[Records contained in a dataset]

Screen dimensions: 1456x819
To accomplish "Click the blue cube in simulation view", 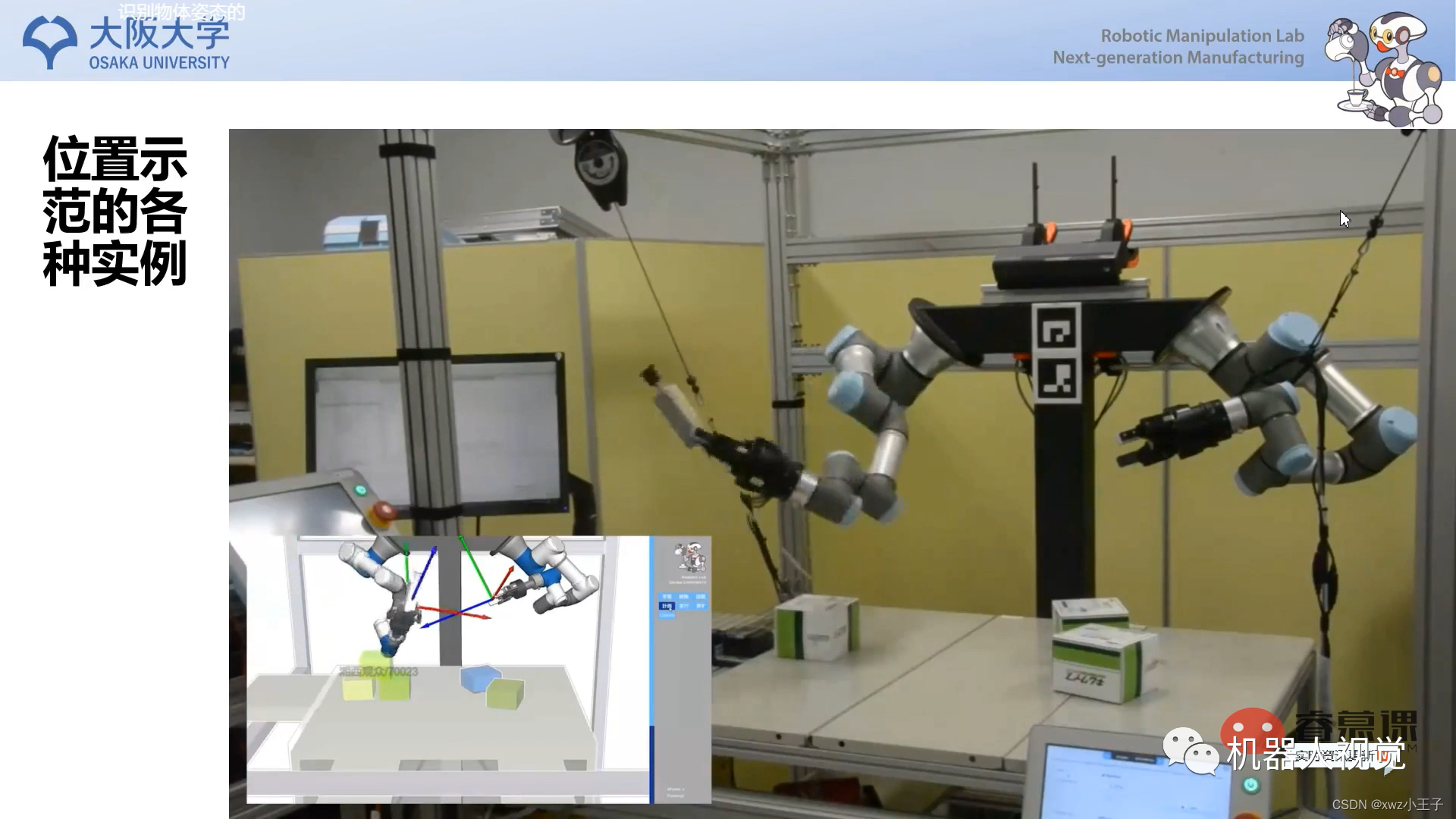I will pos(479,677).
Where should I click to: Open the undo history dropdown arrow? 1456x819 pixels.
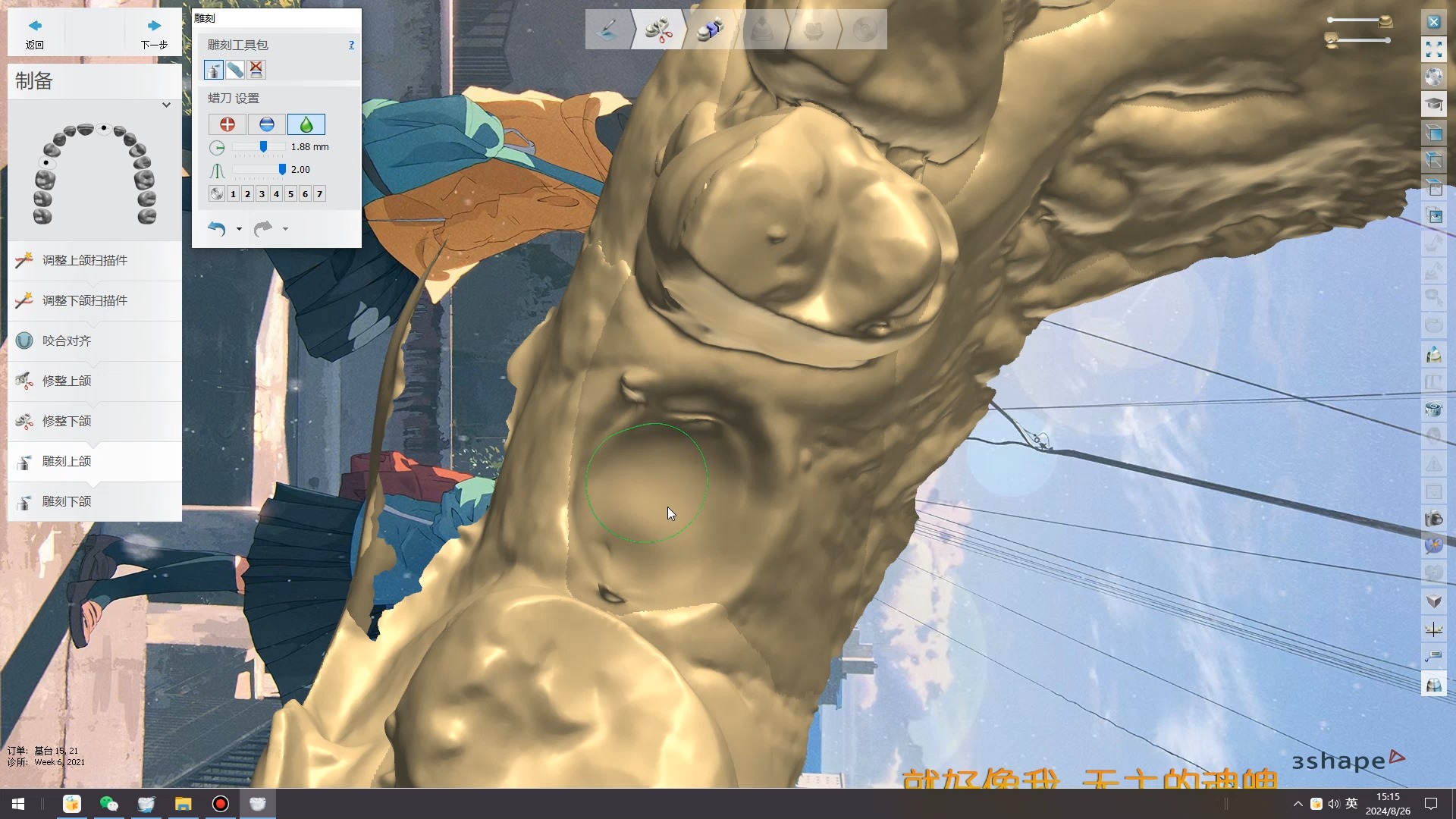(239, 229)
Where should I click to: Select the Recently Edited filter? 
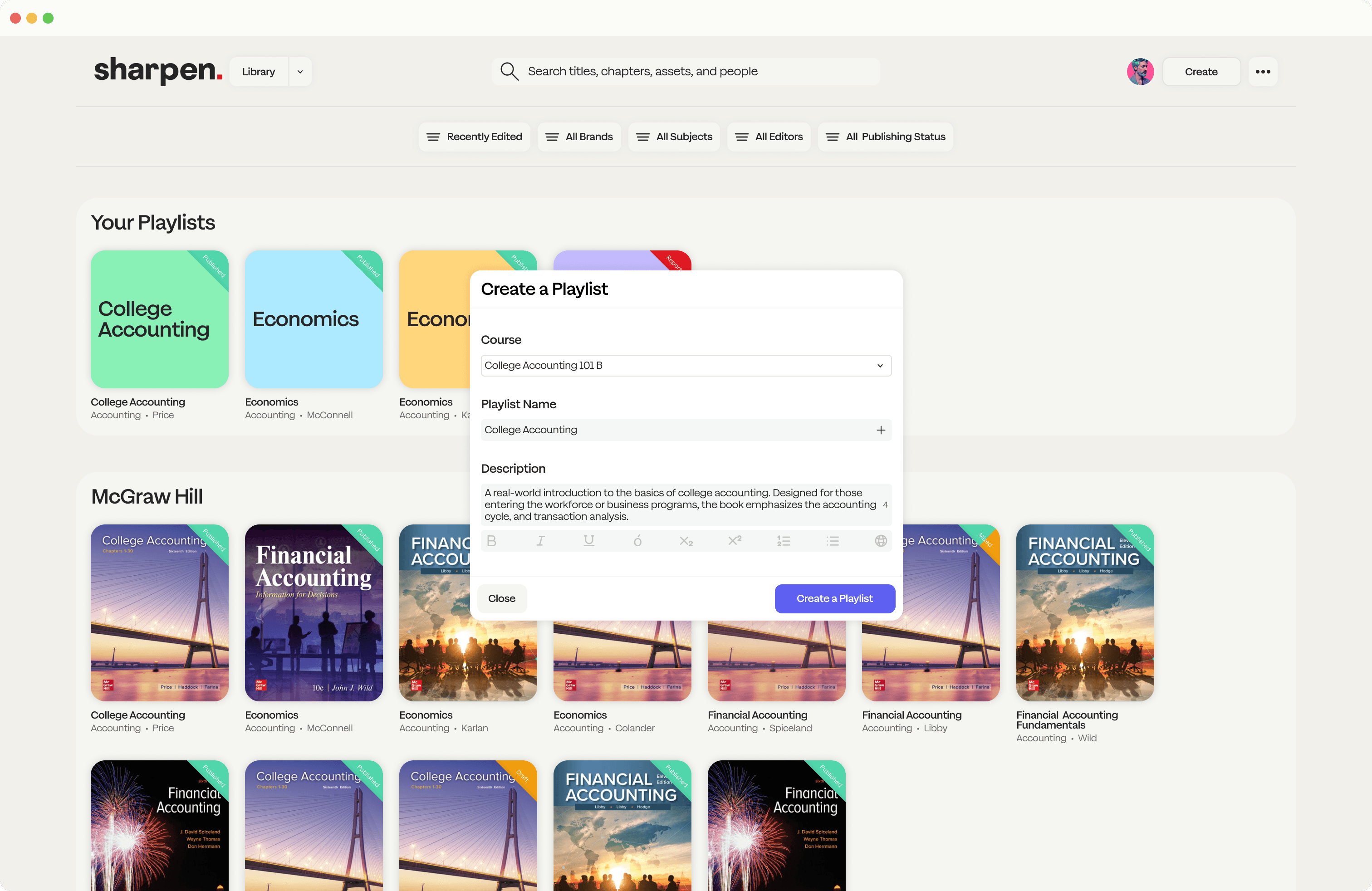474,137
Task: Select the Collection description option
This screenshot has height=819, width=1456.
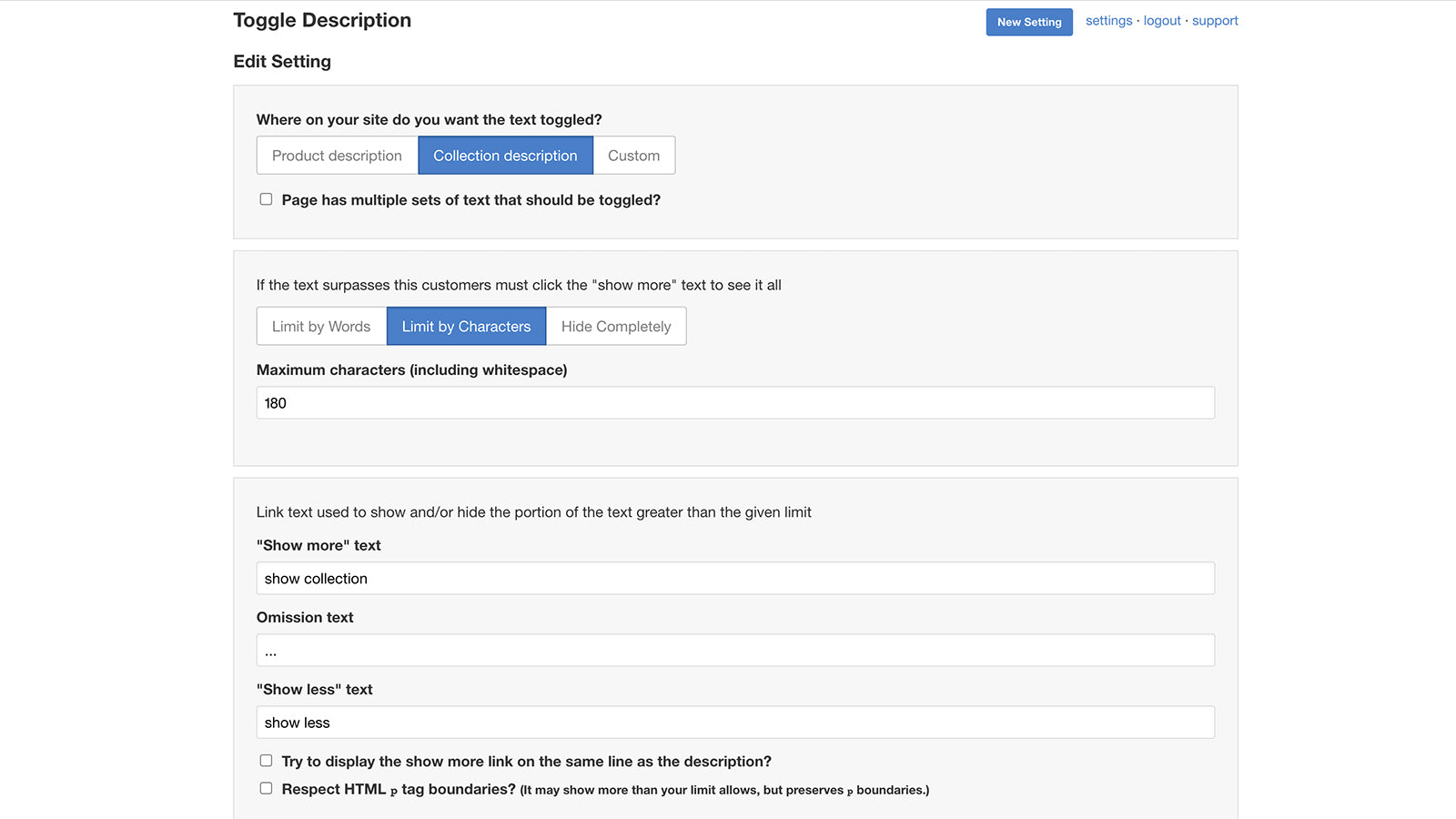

WHAT IS BEING ASKED:
For the entries above, the output must hold exactly the lines from the one with "Task: Select the" through the last line, both included, and no pictures.

SOLUTION TO THIS EXERCISE:
Task: Select the Collection description option
This screenshot has height=819, width=1456.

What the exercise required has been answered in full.